A different interpretation would be that we need people of the city in order to learn. Then, still, Socrates would be saying that he can only learn from people of the city, but perhaps these people can venture out and take learning with them. Along these lines, Hermias comments on this passage saying:
Τὸ δὲ ἄστυ καὶ τὸ μηδέποτε ἐξιέναι τοῦ ἄστεος τὸν Σωκράτη δηλοῖ τὸ ἀεὶ τῶν οἰκείων ἀρχῶν καὶ αἰτιῶν καὶ τῶν νοητῶν καὶ οἰκείων ἑαυτοῦ θεῶν ἔχεσθαι αὐτόν· ἡ γὰρ ἀληθὴς πατρὶς τῶν ψυχῶν ὁ νοητός ἐστι κόσμος· οὐκ ἐκ τῶν οὖν ἐνύλων καὶ ἀντιτύπων ἡ μάθησις (ὃ δηλοῖ τὰ χωρία καὶ τὰ δένδρα), ἀλλ᾿ ἐκ τῶν λογικῶν καὶ νοερῶν ψυχῶν καὶ ἐξ αὐτοῦ τοῦ νοῦ.

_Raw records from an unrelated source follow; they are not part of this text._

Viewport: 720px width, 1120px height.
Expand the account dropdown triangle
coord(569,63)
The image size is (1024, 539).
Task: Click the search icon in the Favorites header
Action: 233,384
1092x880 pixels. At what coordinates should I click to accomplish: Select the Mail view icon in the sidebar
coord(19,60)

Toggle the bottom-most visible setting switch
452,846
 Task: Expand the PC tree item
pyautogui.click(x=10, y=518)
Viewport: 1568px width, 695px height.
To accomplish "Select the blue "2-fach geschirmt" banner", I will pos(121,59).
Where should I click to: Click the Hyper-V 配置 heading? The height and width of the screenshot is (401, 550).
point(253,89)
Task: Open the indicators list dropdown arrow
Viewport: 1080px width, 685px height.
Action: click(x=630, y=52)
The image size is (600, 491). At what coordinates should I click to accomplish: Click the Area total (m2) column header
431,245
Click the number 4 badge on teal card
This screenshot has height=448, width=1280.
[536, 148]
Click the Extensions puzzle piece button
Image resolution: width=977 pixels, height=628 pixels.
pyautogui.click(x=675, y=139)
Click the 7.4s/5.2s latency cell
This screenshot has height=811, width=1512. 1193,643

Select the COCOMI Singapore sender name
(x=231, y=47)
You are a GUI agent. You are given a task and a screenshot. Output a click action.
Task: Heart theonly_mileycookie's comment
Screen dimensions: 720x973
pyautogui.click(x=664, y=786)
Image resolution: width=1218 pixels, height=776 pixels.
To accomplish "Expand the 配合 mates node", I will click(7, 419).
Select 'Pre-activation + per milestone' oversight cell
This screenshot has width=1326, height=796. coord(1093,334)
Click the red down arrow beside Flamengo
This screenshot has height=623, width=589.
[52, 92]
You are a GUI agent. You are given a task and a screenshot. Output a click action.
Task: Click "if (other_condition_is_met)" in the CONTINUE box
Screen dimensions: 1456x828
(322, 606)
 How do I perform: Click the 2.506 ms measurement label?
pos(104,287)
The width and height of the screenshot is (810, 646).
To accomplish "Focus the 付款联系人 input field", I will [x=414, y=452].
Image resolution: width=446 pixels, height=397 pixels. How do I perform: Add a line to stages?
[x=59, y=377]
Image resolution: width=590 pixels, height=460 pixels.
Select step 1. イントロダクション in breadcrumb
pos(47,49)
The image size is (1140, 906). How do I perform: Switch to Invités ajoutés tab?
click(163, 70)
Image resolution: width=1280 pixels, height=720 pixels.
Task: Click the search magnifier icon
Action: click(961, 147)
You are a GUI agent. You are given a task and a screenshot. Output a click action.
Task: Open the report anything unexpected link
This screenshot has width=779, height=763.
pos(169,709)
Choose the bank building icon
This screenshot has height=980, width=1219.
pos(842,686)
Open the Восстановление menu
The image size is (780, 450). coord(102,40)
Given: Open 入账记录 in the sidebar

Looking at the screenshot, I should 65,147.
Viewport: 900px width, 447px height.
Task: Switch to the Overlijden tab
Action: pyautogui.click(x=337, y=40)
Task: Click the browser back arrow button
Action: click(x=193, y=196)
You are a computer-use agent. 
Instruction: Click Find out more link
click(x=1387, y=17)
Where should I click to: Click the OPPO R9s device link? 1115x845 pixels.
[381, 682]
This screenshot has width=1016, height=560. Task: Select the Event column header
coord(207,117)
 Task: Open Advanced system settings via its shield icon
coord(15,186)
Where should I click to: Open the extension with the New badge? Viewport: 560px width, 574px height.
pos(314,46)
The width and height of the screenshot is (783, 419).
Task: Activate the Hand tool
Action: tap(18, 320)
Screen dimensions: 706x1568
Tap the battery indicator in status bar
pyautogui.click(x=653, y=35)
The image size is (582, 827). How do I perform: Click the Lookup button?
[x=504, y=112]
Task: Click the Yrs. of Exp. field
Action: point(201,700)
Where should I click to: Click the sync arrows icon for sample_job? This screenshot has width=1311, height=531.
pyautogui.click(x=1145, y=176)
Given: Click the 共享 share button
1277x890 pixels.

The city and the fact that Socrates never leaves the city show that he is always attached to his own origins [οἰκείων ἀρχῶν] and causes and to his intelligible and particular [οἰκείων ἑαυτοῦ] gods, for the true fatherland [πατρὶς] of souls is the intelligible world [κόσμος]; therefore learning is not from the enmattered and tangible (as is shown by the fields and the trees) but from rational and intellective souls and intellect itself.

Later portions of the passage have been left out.